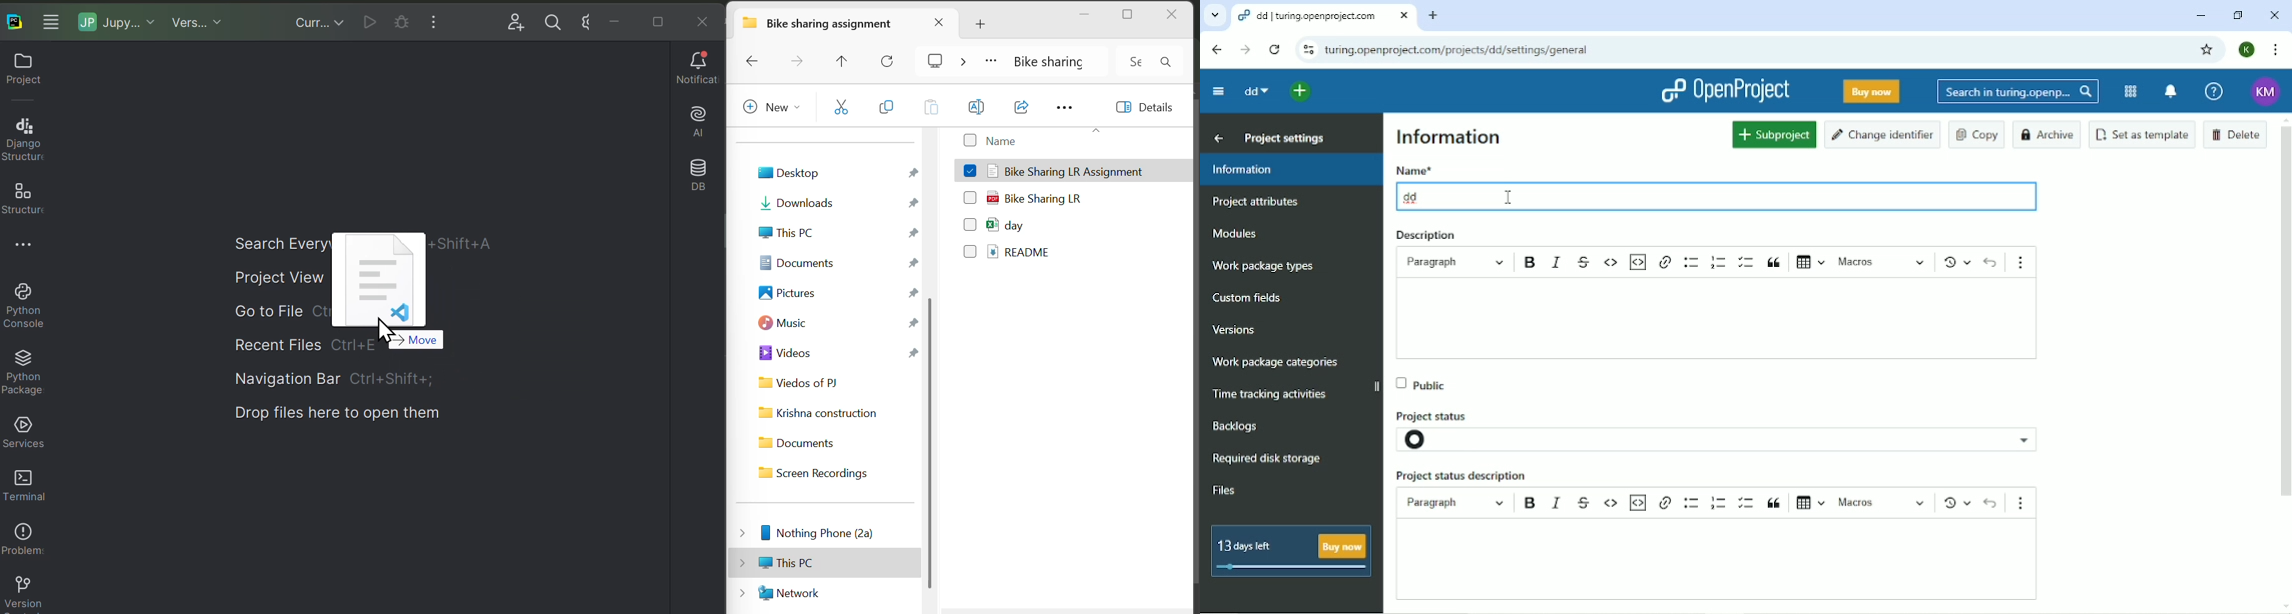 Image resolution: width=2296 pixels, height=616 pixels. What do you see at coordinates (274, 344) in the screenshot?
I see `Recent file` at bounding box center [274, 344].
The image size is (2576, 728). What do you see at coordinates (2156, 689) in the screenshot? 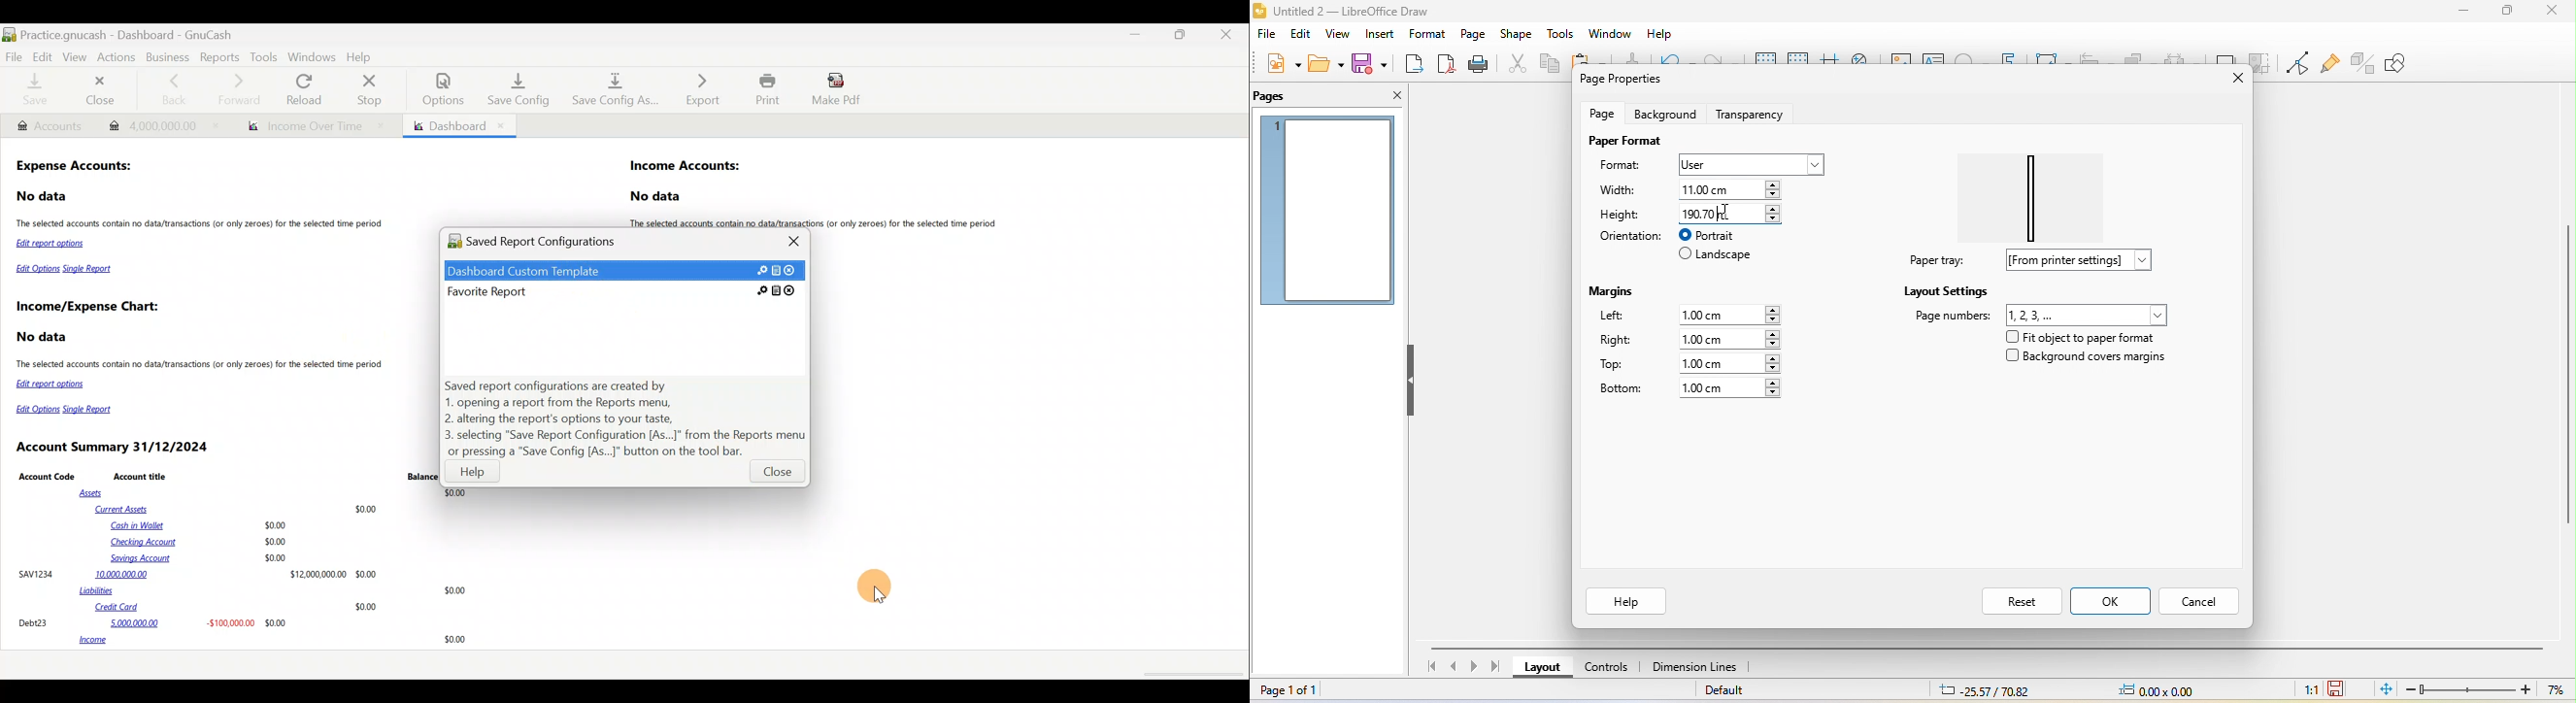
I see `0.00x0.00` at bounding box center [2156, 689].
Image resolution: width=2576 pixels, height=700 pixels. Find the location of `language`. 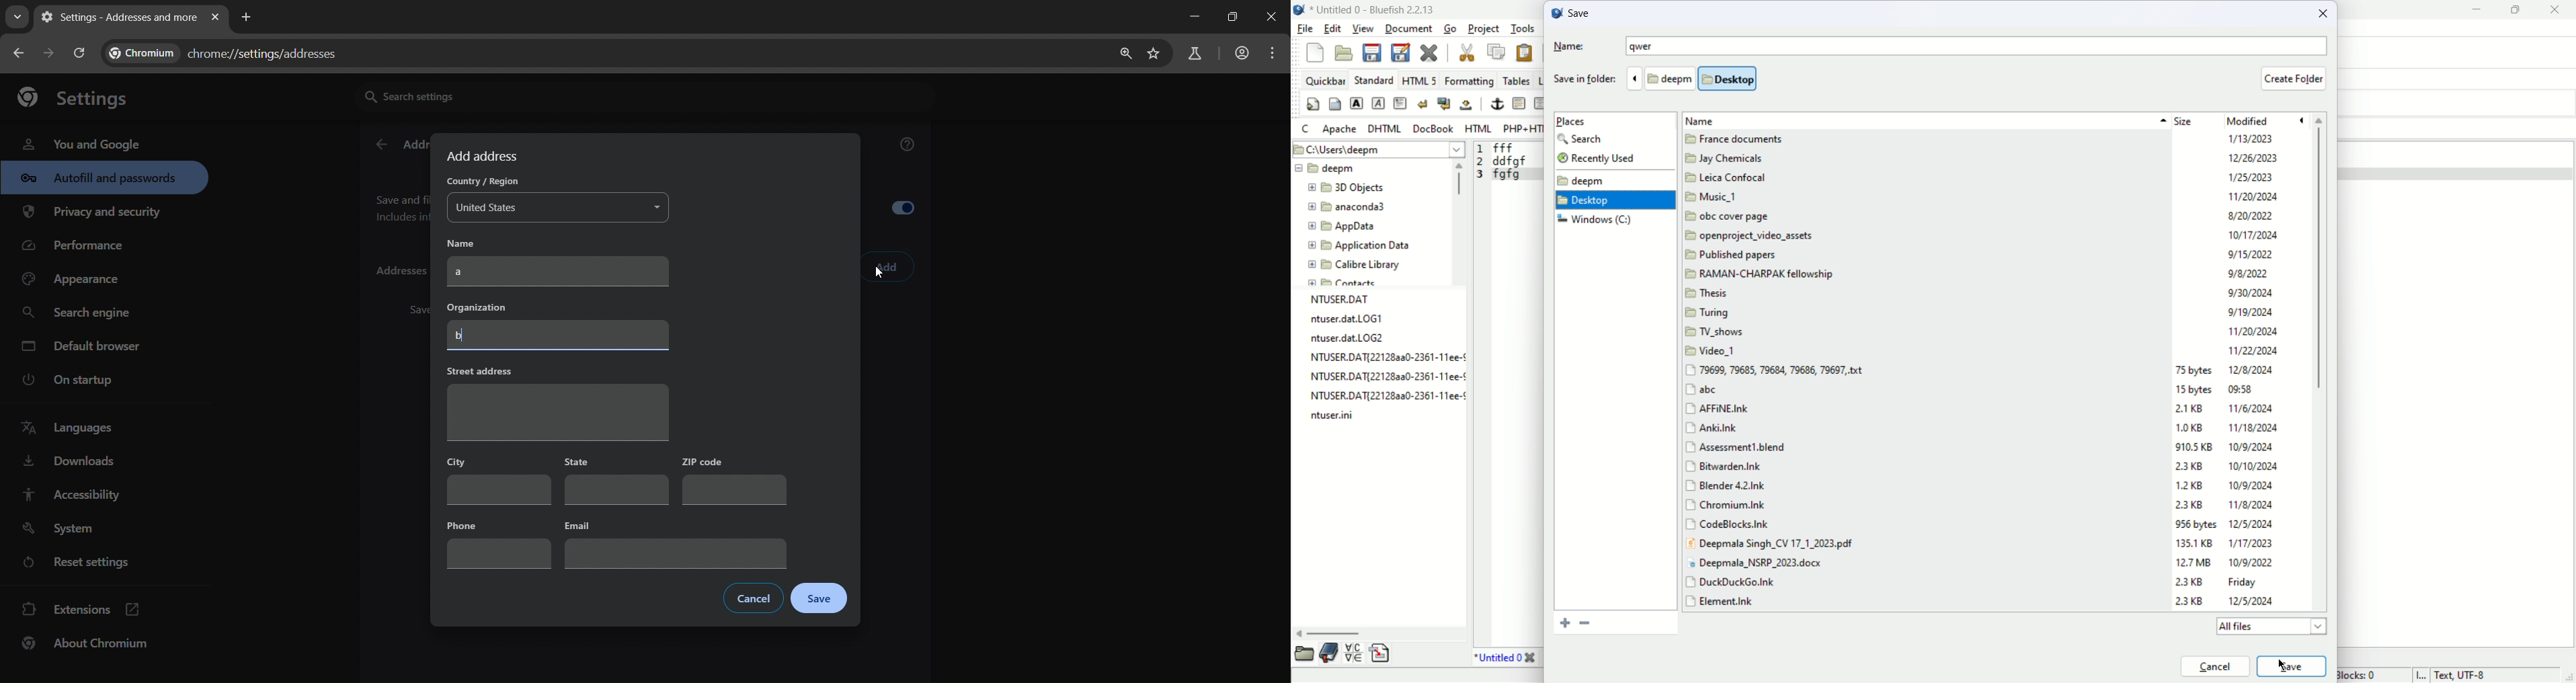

------------------------------------------------------------

• **The request**
Lay out every line of the items above as a Markdown table with the columns Row and Line, numbering each line in Row and omitting blank lines. Leave the pictures out of the table.

• **Full output**
| Row | Line |
|---|---|
| 1 |  Image resolution: width=2296 pixels, height=616 pixels. What do you see at coordinates (274, 344) in the screenshot? |
| 2 | I see `Recent file` at bounding box center [274, 344]. |
| 3 | The image size is (2576, 728). What do you see at coordinates (2156, 689) in the screenshot?  |
| 4 | I see `0.00x0.00` at bounding box center [2156, 689]. |
| 5 | Image resolution: width=2576 pixels, height=700 pixels. Find the location of `language`.  |